4.9 Termination. The provisions under this Section 4 (other than Section 4.7(d)) shall terminate upon consummation of a Qualified Public Offering.

5. ASSIGNMENT AND AMENDMENT

5.1 Assignment. Notwithstanding anything herein to the contrary:

(a) Registration Rights. The registration rights of the Holders under Section 2 may be assigned to any other Holder or to any Person acquiring the Registrable Securities; provided, however, that (i) in either case no Party may be assigned any of the foregoing rights unless the Company is given written notice by the assigning Party stating the name and address of the assignee and identifying the securities of the Company as to which the rights in question are being assigned; (ii) any such assignee shall receive such assigned rights subject to all the terms and conditions of this Agreement, including without limitation the provisions of this Section 5; and (iii) in the event of assignment of the registration rights of a Holder under Section 2, such assignment (x) (in the case of a Holder holding less than 1,000,000 shares of Registrable Securities) is in connection with a transfer of all the Registrable Securities owned by such Holder, (y) involves a transfer of at least 1,000,000 shares of Registrable Securities, or (z) is to constituent partners or shareholders who agree to act through a single representative.

(b) Other Preferred Rights.

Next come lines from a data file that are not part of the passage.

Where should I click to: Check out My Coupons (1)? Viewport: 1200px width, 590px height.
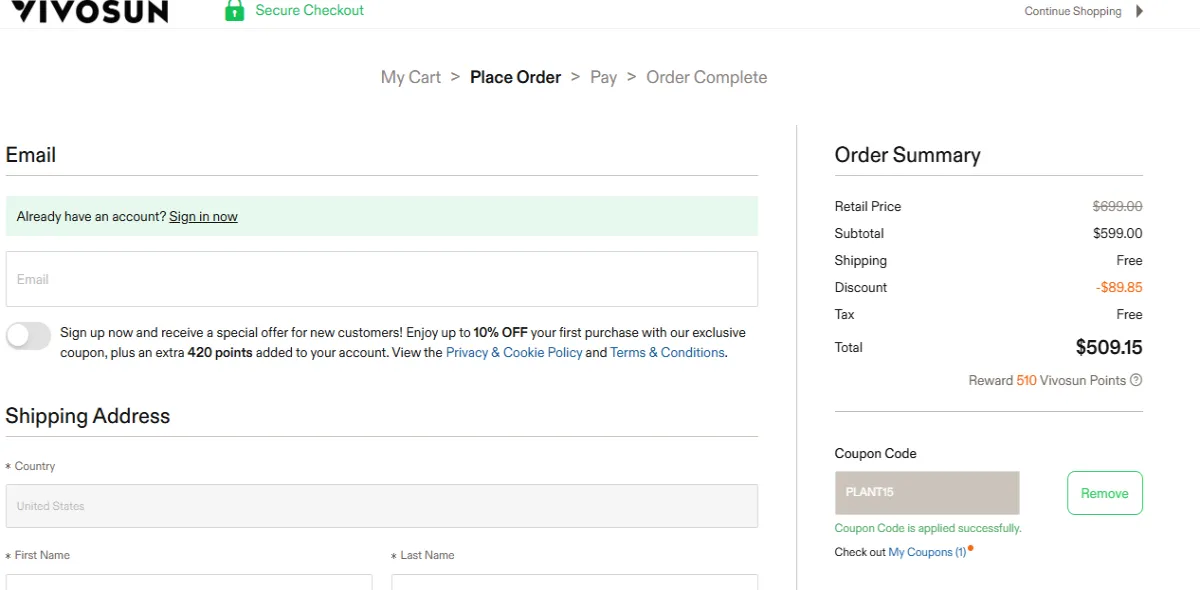[928, 551]
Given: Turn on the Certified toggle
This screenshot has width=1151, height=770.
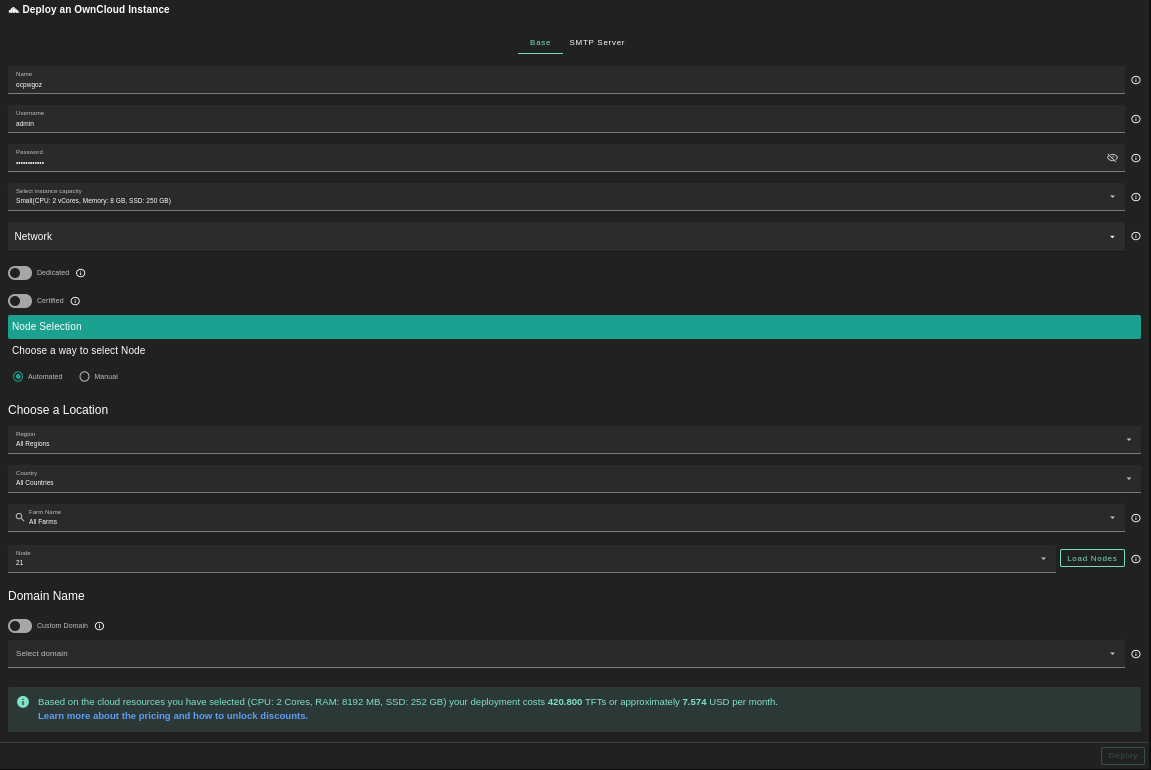Looking at the screenshot, I should [x=20, y=301].
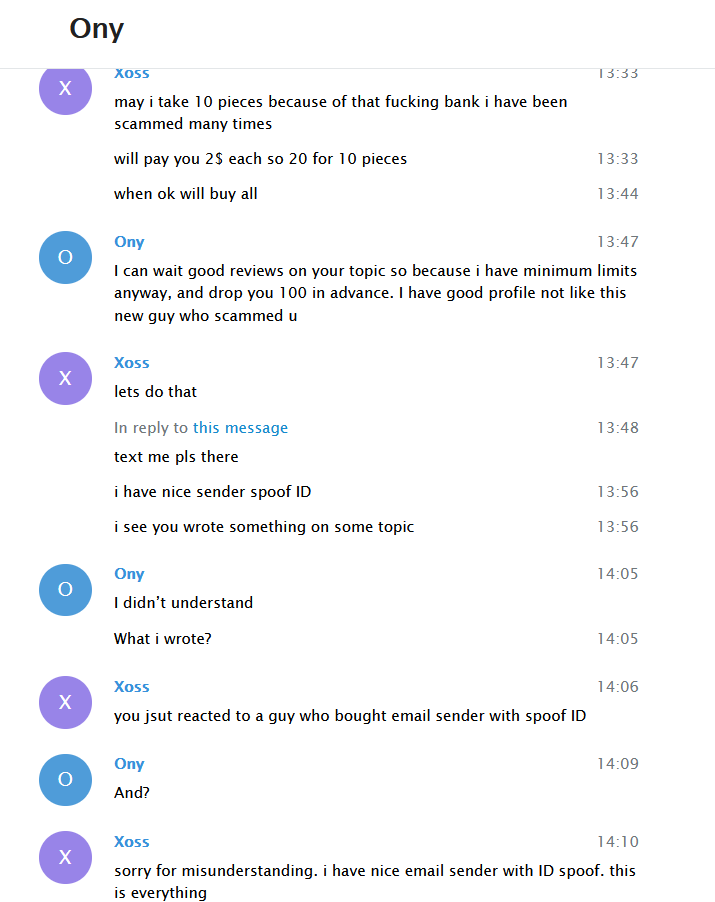
Task: Click Xoss name above "lets do that"
Action: tap(132, 363)
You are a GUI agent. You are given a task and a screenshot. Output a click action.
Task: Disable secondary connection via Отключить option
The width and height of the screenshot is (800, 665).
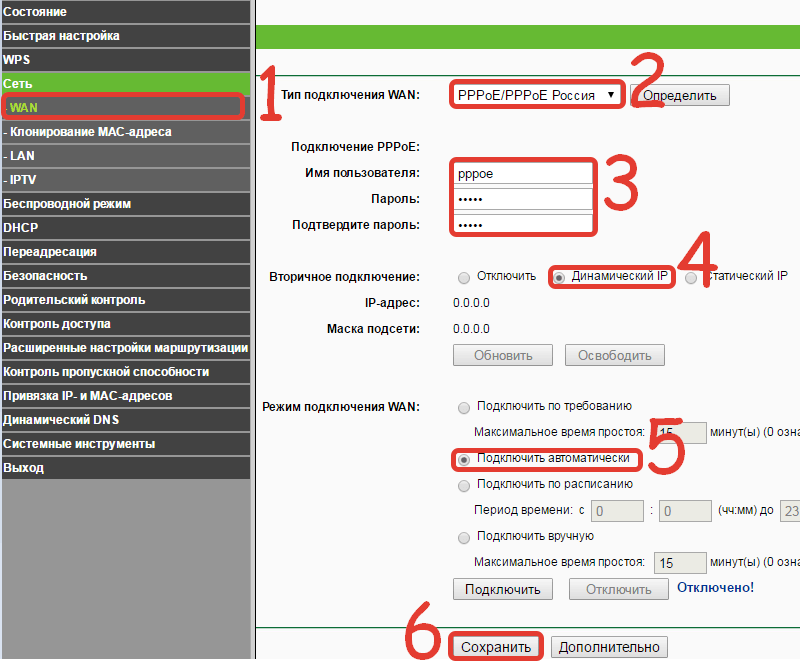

The Information Rights and Inspection Rights under Section 1.1 and the rights of a Participation Rights Holder under Section 3 and the rights of a Preferred Holder under Section 4 and any other rights a Preferred Holder may have hereunder are fully assignable in connection with a transfer of Shares of the Company by such Participation Rights Holder or Preferred Holder; provided, however, the rights of GTJA under Section1.2(a)(vi) shall not be assignable other than to its Affiliates; provided, however, that no Party may be assigned any of the foregoing rights unless the Company is given written notice by such Participation Rights Holder or Preferred Holder stating the name and address of the assignee and identifying the Shares of the Company as to which the rights in question are being assigned; provided further, that any such assignee shall receive such assigned rights subject to all the terms and conditions of this Agreement.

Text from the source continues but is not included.